DIRECTIONS FOR THIS TASK - The task calls for the lines below from the line with "Given: Open the Data / History menu" to the line with "a step under", both ends included, copied exactly, without any pictures.

AVAILABLE DATA below:

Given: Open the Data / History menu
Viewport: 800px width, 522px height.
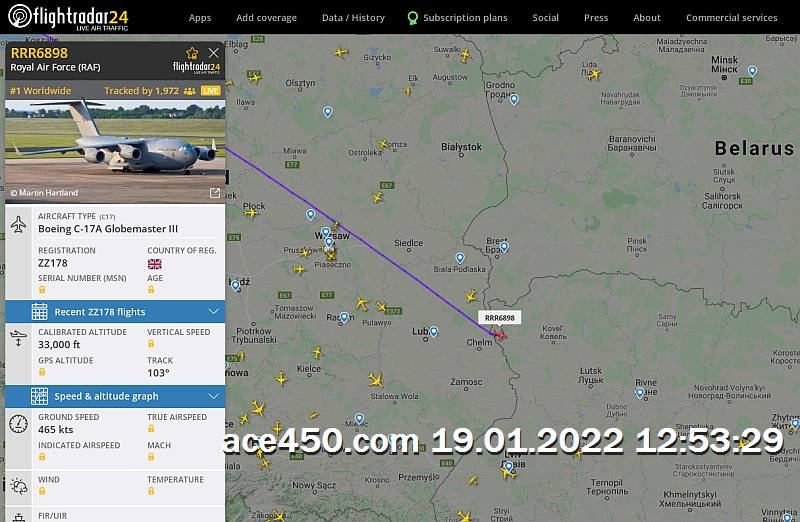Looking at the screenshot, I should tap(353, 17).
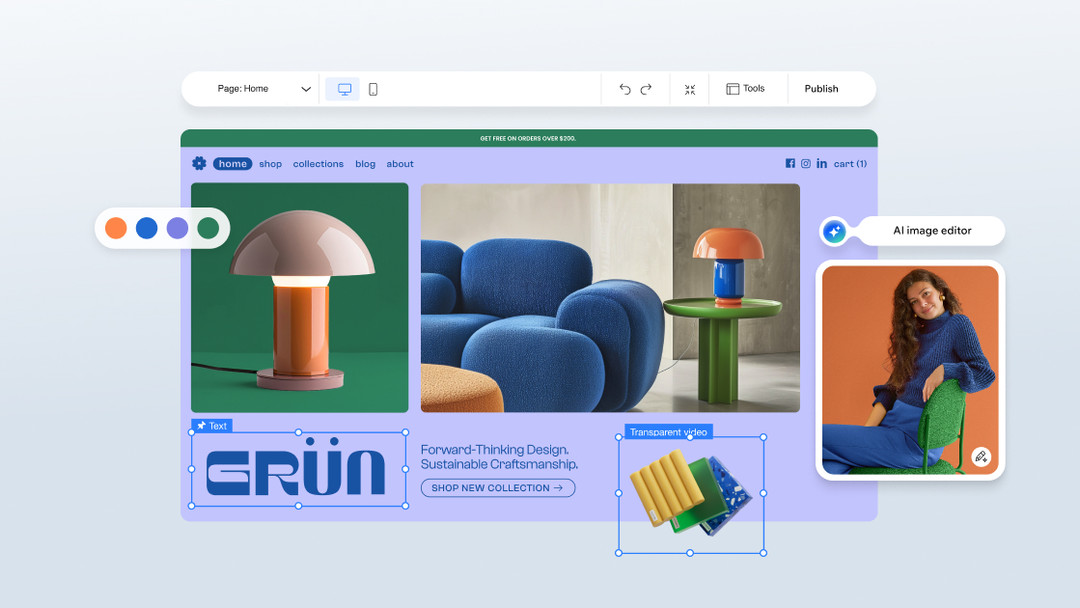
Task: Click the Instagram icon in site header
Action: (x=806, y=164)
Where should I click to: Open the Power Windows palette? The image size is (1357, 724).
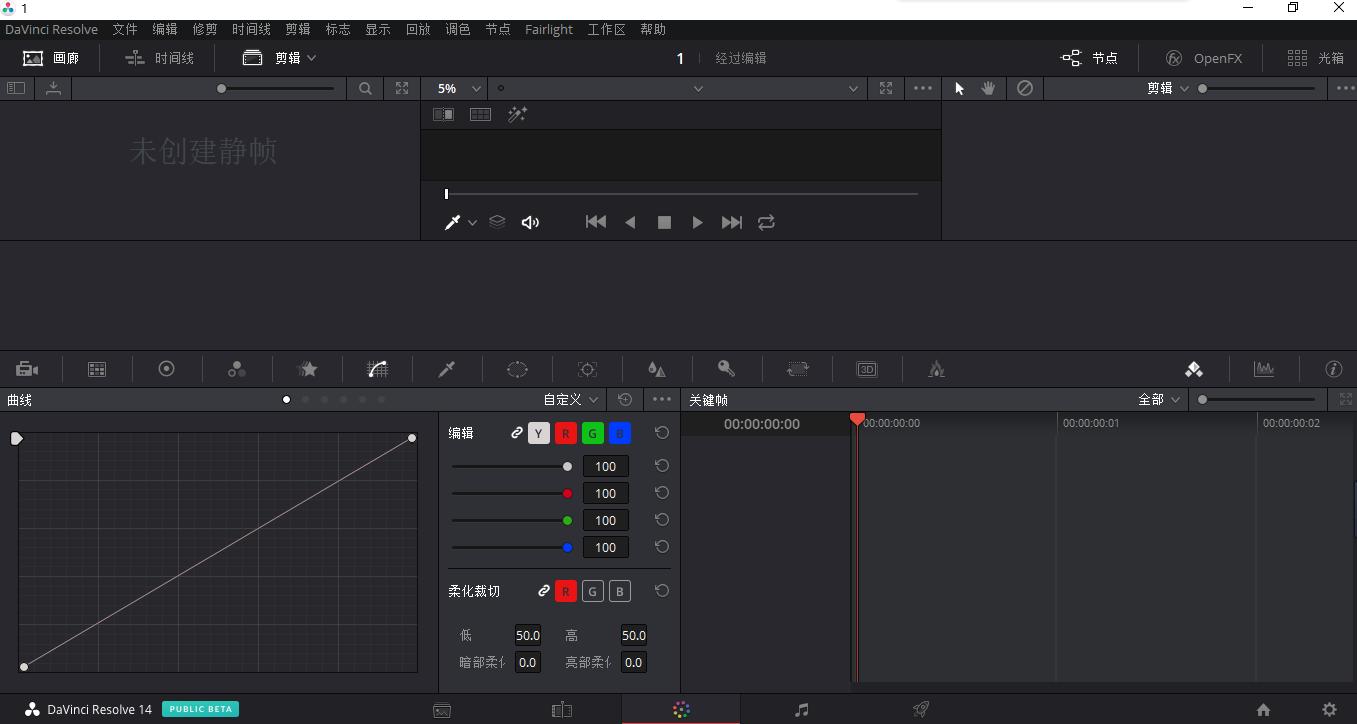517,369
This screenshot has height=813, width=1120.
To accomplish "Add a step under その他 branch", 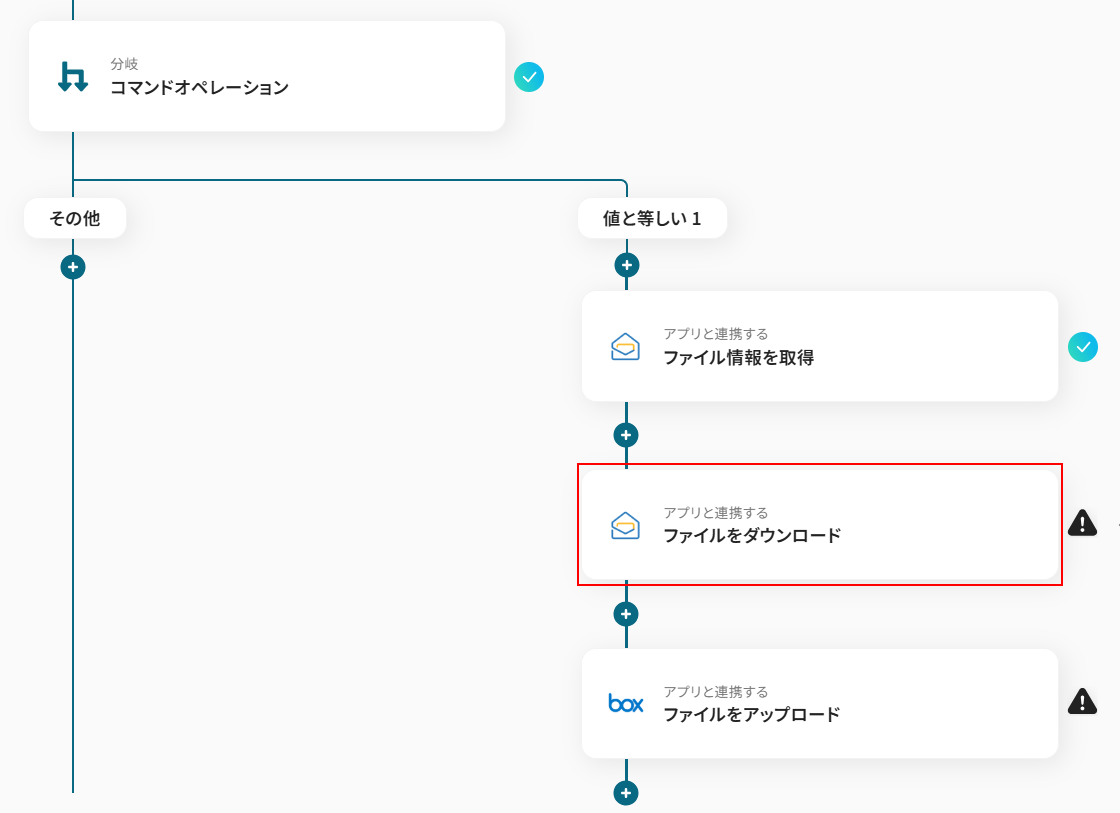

End of AVAILABLE DATA.
AVAILABLE DATA below:

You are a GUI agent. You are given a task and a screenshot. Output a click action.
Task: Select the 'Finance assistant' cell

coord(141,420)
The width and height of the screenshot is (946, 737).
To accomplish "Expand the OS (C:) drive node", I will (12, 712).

End of AVAILABLE DATA.

RESPONSE FOR THIS EXERCISE -
Given: Open the Data / History menu
Viewport: 800px width, 522px height.
Looking at the screenshot, I should tap(353, 17).
Task: Click the Instagram icon in site header
Action: (x=806, y=164)
Where should I click to: Open the Power Windows palette? The image size is (1357, 724).
517,369
This screenshot has height=813, width=1120.
To accomplish "Add a step under その他 branch", 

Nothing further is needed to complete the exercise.